• EXERCISE SET
1. Answer these questions from the passage on college rankings:
(a) What source of data do most of the rankings use?
(b) At Taylor, who was primarily responsible for the surveys?
(c) What did the writer manage?
2. Decide whether each statement agrees with the passage on college rankings. Give yes or no, with the deciding words from the passage quoted.
(a) The statistics behind the rankings come from the schools themselves.
(b) The numbers schools provide are routinely audited.
(c) The writer worked on the surveys.

Numbers don't tell the whole story

Taylor boasts its rankings in college surveys quite a lot. Most schools do; if they rank high enough the listing becomes a badge of honor. But I don't think the numbers provide the whole story.

First, those statistics are provided by the schools themselves. To my knowledge, there is virtually no auditing of the numbers provided. Most of the rankings work by using data from the Common Data Set Initiative. It's a standardized survey that schools are requested to answer. When I was at Taylor, the people primarily responsible for these surveys where an admissions officer and a student admissions intern (I was one, but was responsible for managing CREW, the admission student staff -- I never touched the surveys).

• DATA LINES
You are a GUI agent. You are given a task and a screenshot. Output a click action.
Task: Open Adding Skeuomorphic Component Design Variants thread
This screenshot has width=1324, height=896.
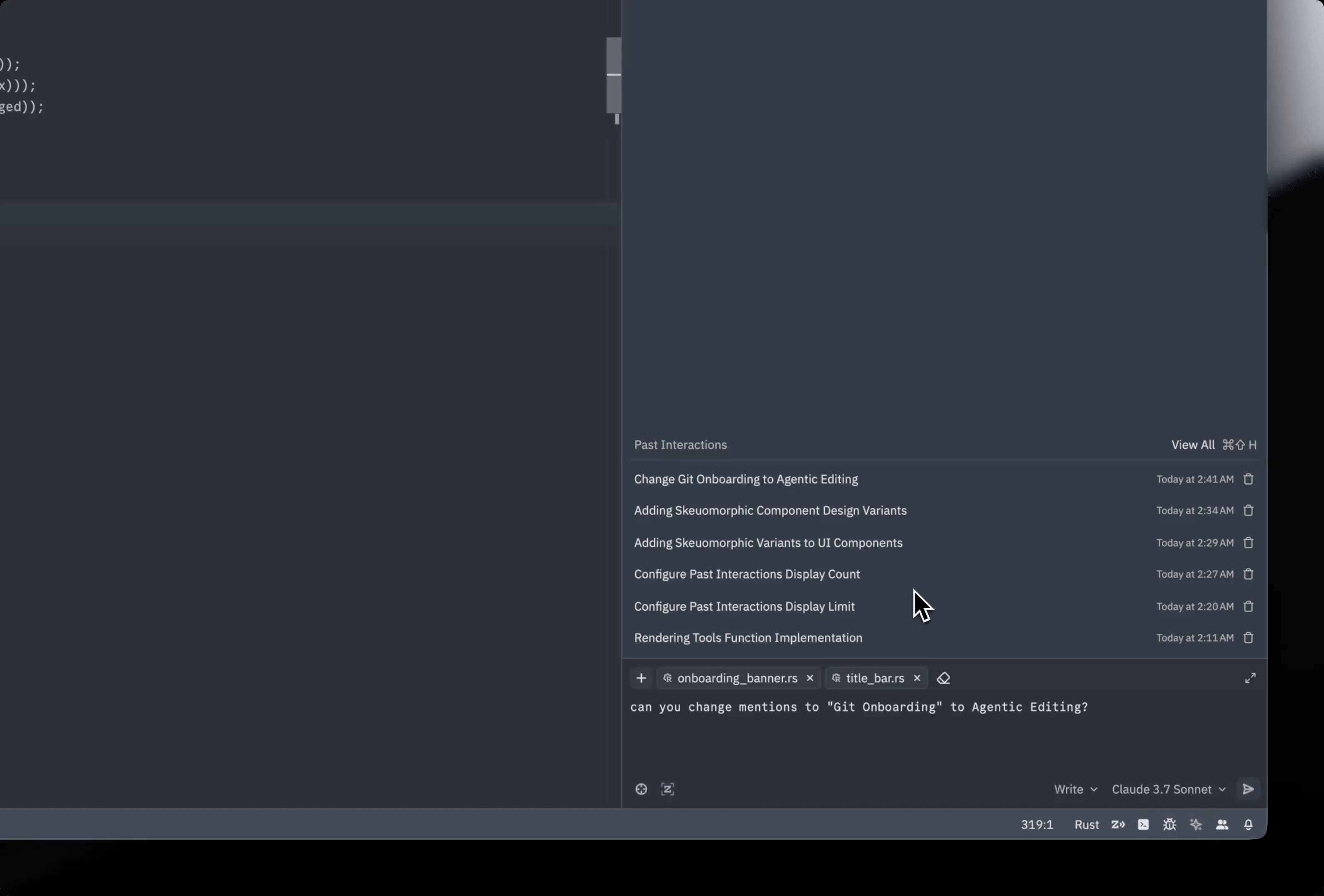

• FINAL RESULTS
1.
(a) Data from the Common Data Set Initiative.
(b) An admissions officer and a student admissions intern.
(c) CREW, the admission student staff.

2.
(a) Yes: "those statistics are provided by the schools themselves."
(b) No: "there is virtually no auditing of the numbers provided."
(c) No: "I never touched the surveys"